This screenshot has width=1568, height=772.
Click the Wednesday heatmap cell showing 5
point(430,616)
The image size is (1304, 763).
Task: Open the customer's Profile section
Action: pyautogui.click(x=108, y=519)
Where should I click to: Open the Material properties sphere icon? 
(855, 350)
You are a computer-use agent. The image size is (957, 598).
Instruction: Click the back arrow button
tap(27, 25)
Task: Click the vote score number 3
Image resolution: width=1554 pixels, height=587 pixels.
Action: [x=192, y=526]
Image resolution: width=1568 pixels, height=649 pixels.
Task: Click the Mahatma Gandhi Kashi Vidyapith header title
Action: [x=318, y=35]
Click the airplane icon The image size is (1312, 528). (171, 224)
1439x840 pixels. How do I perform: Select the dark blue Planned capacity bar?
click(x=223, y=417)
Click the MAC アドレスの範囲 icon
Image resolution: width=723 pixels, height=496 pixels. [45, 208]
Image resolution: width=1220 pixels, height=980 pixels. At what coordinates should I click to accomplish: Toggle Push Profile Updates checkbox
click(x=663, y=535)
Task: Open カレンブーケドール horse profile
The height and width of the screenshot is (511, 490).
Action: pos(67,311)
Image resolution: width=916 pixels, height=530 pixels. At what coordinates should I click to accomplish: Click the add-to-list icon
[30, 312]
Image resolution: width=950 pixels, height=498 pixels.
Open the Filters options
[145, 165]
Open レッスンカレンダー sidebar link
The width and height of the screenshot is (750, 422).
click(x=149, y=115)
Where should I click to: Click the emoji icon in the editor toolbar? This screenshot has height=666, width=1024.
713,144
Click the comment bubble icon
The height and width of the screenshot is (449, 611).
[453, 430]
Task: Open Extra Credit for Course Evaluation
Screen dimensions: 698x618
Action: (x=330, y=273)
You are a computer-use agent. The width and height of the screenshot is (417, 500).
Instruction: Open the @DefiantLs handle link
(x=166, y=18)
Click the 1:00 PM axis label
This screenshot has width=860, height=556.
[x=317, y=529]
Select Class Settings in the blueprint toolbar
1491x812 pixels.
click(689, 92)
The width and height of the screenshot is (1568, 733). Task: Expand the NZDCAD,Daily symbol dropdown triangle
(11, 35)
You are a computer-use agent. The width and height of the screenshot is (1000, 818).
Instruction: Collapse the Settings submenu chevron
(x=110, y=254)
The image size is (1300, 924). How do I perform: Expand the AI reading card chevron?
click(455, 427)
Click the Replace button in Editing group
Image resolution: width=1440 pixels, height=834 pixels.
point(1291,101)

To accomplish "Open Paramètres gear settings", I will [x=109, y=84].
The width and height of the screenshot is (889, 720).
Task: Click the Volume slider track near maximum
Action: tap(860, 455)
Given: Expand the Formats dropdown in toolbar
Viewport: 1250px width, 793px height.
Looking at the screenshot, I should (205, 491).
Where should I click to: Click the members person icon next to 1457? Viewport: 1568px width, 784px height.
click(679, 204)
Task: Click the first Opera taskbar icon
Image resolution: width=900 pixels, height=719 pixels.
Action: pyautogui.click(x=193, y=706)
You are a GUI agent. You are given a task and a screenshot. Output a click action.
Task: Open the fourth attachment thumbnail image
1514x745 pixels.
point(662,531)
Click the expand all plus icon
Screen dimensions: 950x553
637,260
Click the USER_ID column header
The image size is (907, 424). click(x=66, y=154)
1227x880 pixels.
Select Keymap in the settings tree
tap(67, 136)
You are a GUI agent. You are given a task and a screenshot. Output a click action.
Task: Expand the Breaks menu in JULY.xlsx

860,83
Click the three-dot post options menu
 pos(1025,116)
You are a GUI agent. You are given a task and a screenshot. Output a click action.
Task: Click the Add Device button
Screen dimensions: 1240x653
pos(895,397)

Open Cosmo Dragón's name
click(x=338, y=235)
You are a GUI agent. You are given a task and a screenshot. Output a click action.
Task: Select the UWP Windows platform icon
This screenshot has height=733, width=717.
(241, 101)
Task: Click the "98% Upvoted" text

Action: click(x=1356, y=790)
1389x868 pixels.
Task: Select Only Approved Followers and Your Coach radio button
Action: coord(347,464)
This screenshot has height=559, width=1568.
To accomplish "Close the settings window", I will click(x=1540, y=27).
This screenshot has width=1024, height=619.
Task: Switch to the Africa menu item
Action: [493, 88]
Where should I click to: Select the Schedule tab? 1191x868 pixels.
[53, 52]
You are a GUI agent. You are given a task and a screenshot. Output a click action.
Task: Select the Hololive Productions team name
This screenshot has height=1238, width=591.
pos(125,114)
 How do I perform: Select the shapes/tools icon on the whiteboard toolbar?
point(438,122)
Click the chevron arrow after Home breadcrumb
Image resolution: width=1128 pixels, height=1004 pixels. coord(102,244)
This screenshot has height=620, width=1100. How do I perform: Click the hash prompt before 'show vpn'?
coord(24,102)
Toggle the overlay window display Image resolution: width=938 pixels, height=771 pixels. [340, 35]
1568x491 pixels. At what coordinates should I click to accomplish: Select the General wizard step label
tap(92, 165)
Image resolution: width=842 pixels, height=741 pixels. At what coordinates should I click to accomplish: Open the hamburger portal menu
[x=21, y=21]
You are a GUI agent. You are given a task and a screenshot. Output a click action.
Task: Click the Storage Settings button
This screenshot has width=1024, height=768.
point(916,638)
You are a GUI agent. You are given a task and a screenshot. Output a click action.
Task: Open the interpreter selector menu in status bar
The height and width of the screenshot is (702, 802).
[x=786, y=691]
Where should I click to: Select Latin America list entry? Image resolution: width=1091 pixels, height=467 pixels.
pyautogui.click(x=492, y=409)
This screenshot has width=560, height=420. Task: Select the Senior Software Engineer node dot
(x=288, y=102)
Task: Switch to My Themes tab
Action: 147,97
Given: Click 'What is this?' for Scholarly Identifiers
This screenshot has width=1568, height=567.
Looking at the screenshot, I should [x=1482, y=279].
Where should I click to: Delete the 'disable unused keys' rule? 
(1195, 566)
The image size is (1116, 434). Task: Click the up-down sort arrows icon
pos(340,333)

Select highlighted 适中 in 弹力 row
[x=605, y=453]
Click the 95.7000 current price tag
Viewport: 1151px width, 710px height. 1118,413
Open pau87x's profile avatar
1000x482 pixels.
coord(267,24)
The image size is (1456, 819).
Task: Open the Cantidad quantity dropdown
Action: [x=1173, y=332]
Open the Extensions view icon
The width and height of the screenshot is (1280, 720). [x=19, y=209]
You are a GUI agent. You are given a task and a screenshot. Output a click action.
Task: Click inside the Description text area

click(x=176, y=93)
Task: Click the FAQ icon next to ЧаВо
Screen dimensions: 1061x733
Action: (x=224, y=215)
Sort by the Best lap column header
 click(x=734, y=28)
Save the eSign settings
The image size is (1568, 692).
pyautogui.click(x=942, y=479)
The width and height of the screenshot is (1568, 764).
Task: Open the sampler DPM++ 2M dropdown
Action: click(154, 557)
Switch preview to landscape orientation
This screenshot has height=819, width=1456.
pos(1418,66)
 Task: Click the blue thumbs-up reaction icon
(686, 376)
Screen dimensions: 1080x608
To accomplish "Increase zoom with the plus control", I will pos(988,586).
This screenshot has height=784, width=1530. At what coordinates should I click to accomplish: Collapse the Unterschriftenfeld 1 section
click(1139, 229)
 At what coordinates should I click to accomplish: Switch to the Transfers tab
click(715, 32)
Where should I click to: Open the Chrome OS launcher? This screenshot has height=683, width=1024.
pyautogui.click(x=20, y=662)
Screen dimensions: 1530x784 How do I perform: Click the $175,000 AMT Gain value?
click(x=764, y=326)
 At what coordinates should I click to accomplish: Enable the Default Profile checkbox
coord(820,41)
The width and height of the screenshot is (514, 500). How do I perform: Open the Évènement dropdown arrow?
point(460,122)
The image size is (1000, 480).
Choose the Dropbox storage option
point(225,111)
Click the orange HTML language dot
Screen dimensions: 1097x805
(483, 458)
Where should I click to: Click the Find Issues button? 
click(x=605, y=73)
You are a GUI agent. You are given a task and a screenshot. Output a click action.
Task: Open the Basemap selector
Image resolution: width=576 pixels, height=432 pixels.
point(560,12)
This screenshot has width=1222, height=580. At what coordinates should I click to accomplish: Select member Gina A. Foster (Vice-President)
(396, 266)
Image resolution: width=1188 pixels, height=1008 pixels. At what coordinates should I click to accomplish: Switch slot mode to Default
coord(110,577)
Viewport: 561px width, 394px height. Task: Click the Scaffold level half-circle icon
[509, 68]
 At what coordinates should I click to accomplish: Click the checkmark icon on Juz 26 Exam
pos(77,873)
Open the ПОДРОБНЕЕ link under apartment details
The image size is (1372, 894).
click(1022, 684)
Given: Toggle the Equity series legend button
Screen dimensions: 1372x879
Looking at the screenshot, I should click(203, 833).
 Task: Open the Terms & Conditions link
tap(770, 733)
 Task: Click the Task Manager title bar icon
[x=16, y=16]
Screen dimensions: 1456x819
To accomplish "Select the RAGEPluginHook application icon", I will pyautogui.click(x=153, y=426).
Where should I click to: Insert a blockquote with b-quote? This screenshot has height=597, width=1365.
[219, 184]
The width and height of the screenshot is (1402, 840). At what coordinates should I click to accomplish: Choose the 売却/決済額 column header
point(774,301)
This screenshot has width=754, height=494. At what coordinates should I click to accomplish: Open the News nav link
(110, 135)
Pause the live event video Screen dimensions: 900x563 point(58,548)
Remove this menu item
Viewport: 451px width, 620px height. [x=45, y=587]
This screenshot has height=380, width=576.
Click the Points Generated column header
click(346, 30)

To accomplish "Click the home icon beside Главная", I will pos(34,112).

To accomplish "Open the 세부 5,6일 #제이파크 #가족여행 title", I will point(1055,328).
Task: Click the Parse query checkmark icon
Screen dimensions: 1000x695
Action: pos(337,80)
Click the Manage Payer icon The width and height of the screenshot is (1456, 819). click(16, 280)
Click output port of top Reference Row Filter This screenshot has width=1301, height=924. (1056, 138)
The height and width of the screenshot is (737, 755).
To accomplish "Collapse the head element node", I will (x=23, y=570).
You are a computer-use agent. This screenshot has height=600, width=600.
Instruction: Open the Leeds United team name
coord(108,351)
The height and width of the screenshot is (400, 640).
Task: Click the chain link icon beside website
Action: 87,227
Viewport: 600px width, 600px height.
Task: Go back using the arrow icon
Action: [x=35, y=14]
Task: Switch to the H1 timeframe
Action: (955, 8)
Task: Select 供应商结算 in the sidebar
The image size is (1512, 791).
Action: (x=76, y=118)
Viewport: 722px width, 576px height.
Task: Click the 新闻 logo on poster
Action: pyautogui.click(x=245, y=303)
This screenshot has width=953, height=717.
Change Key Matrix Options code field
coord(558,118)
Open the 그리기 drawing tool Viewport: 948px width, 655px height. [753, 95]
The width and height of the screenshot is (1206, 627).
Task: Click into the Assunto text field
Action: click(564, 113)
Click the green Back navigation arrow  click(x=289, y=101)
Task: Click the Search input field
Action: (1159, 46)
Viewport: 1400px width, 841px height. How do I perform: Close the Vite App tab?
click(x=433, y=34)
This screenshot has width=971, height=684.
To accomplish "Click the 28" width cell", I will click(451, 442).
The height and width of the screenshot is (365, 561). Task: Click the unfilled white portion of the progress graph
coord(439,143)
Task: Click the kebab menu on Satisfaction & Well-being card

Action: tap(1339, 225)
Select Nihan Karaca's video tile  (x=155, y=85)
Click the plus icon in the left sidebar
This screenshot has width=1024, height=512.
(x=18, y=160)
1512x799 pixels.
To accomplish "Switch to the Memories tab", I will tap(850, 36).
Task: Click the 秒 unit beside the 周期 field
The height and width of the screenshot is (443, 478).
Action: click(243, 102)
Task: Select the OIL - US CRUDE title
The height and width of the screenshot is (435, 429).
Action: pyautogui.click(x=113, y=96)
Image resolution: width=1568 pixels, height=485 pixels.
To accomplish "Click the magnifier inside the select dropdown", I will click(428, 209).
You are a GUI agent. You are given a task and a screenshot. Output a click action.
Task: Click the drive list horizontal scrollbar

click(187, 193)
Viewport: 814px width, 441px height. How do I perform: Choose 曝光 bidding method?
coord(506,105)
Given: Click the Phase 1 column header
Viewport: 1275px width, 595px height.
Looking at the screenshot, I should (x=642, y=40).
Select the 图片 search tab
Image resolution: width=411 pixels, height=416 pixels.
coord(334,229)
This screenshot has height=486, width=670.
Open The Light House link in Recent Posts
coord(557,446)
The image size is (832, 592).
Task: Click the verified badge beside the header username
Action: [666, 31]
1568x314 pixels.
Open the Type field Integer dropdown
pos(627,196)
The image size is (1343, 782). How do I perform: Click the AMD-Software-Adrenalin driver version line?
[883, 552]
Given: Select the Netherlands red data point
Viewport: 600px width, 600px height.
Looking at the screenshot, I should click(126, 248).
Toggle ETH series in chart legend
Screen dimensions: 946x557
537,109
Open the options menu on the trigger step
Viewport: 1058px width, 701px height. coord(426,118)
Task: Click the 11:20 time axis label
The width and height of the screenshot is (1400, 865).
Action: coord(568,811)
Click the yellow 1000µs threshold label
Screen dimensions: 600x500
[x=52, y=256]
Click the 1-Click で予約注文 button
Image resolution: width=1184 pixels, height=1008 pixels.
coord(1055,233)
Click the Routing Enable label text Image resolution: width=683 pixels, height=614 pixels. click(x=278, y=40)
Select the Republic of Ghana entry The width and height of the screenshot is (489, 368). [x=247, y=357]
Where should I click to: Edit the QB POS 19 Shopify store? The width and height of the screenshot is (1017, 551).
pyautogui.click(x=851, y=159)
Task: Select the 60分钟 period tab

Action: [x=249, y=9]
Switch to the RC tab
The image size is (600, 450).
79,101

++++++++++++++++++++

» **Exercise aim**: Please convert the rows above into a numbered list, beginning at the line that contains "Where should I click to: Delete" and stopping after the line that contains "click(x=605, y=73)". Drop any blank lines.

» **Reply**:
1. Where should I click to: Delete the 'disable unused keys' rule? 
2. (1195, 566)
3. The image size is (1116, 434). Task: Click the up-down sort arrows icon
4. pos(340,333)
5. Select highlighted 适中 in 弹力 row
6. [x=605, y=453]
7. Click the 95.7000 current price tag
8. Viewport: 1151px width, 710px height. 1118,413
9. Open pau87x's profile avatar
10. 1000x482 pixels.
11. coord(267,24)
12. The image size is (1456, 819).
13. Task: Open the Cantidad quantity dropdown
14. Action: [x=1173, y=332]
15. Open the Extensions view icon
16. The width and height of the screenshot is (1280, 720). [x=19, y=209]
17. You are a GUI agent. You are given a task and a screenshot. Output a click action.
18. Task: Click inside the Description text area
19. click(x=176, y=93)
20. Task: Click the FAQ icon next to ЧаВо
21. Screen dimensions: 1061x733
22. Action: (x=224, y=215)
23. Sort by the Best lap column header
24.  click(x=734, y=28)
25. Save the eSign settings
26. The image size is (1568, 692).
27. pyautogui.click(x=942, y=479)
28. The width and height of the screenshot is (1568, 764).
29. Task: Open the sampler DPM++ 2M dropdown
30. Action: click(154, 557)
31. Switch preview to landscape orientation
32. This screenshot has height=819, width=1456.
33. pos(1418,66)
34.  Task: Click the blue thumbs-up reaction icon
35. (686, 376)
36. Screen dimensions: 1080x608
37. To accomplish "Increase zoom with the plus control", I will pos(988,586).
38. This screenshot has height=784, width=1530. At what coordinates should I click to accomplish: Collapse the Unterschriftenfeld 1 section
39. click(1139, 229)
40.  At what coordinates should I click to accomplish: Switch to the Transfers tab
41. click(715, 32)
42. Where should I click to: Open the Chrome OS launcher? This screenshot has height=683, width=1024.
43. pyautogui.click(x=20, y=662)
44. Screen dimensions: 1530x784 How do I perform: Click the $175,000 AMT Gain value?
45. click(x=764, y=326)
46.  At what coordinates should I click to accomplish: Enable the Default Profile checkbox
47. coord(820,41)
48. The width and height of the screenshot is (514, 500). How do I perform: Open the Évènement dropdown arrow?
49. point(460,122)
50. The image size is (1000, 480).
51. Choose the Dropbox storage option
52. point(225,111)
53. Click the orange HTML language dot
54. Screen dimensions: 1097x805
55. (483, 458)
56. Where should I click to: Click the Find Issues button? 
57. click(x=605, y=73)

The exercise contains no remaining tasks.